To face this unprecedented form of youth political action, the regime’s strategy consisted of containing youth protest by a twofold policy: on the one hand, it conducted what was presented as the most comprehensive and deepest constitutional reform in the history of the country, aiming to establish a system based on a more democratic distribution of power. On the other hand, it tried to demonise and de-legitimise the radicals. Four years later, it seems legitimate to conduct a preliminary assessment of the impact that this strategy may have had on youth activism in Morocco. To this end, this policy brief tries to focus on the way the Moroccan youth movement(s) is adapting itself to the response of the strategy of the regime. In other words, it shows that while the youth movement(s) did not change its strategic objective (parliamentary monarchy) it is progressively changing the means to achieve it. As an advocacy policy brief, it also seeks to make some relevant recommendations to different stakeholders on how to deal with these dynamics in a way that pushes the ongoing democratisation process forward.

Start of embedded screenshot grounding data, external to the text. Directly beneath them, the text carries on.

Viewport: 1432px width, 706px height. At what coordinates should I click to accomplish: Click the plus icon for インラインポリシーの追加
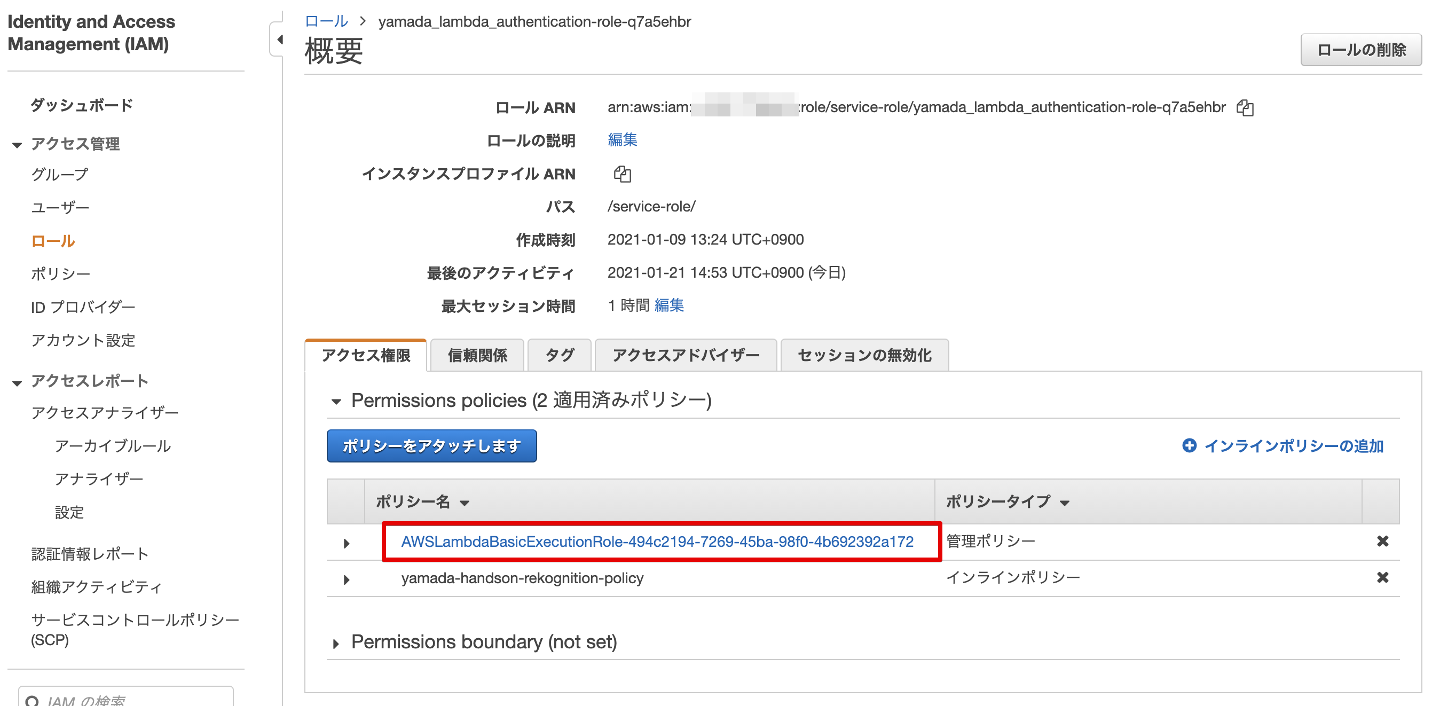pyautogui.click(x=1189, y=445)
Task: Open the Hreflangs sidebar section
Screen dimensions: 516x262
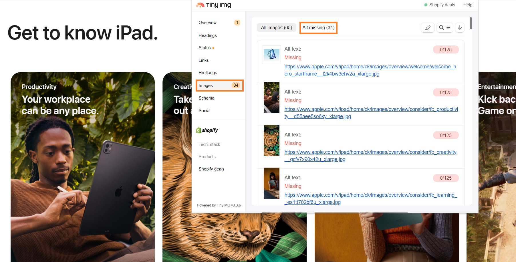Action: [208, 73]
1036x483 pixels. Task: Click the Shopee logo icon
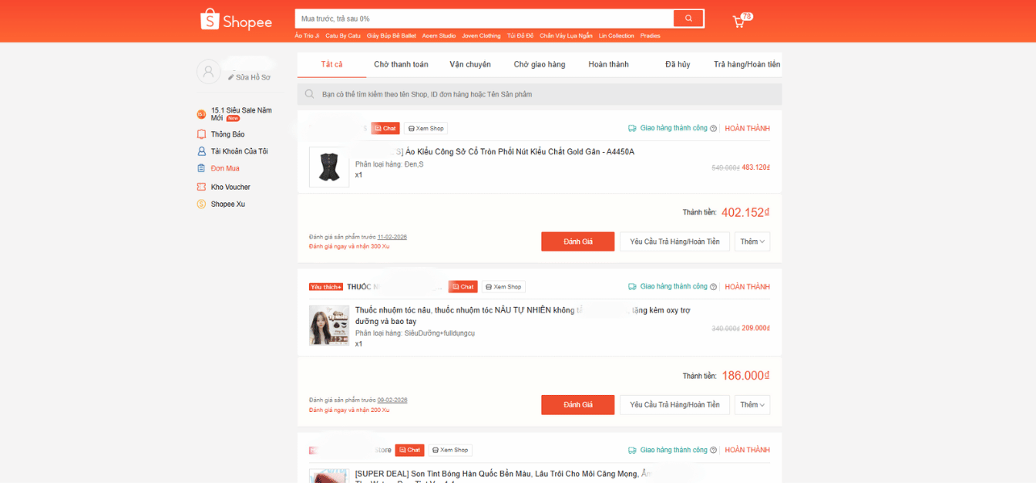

The Strategy of the Regime towards the 20 February Movement

In his speech of 9 March 2011, King Mohamed VI announced what he characterised as a deep and comprehensive reform of the Constitution. The reform project aimed to absorb the anger of the demonstrators by meeting their demands for parliamentary monarchy, social justice and fighting corruption. It revolves around six premises: the confirmation of the pluralist nature of Moroccan identity, the consolidation of the rule of law, the reinforcement of the independence of the judiciary, the consolidation of the separation and balance of powers, reinforcing the role of political parties, consolidation of mechanisms of the protection of human rights and freedoms, as well as good governance. A few months later, the ad hoc consultative committee appointed by the king came up with a text. The king called on the Moroccan people to participate in the referendum held on 31 July, when the voters massively approved the new Constitution.

Regardless of the impact this constitutional reform has had on the practical functioning of the political system, it was a real turning point. The king’s speech resulted in splitting the 20 February Movement.[1] While the reforms introduced by the king helped to mobilise the moderates for the state’s approach to reform, it paved the way for it to crack down on and demonise the radicals.

It should be noted that the state’s approach to the protests was inconsistent. The authorities first allowed the demonstrations to take place and then, on 13 March, only 4 days after the king’s speech, police violently cracked down on demonstrators in Casablanca. This repressive approach was subsequently abandoned for a brief period. Then, on 15, 22 and 29 May, police behaviour seemed to confirm that the state’s strategy was shifting again towards more violence against the protesters. A few weeks later, on 22 May, which was set to be the fourth national day of mass non-violent demonstration, the repression witnessed in Rabat a week earlier was repeated. The demonstrations were violently dispersed by the police in Rabat, Casablanca, Tangier, Agadir and elsewhere, leaving dozens injured and many arrested.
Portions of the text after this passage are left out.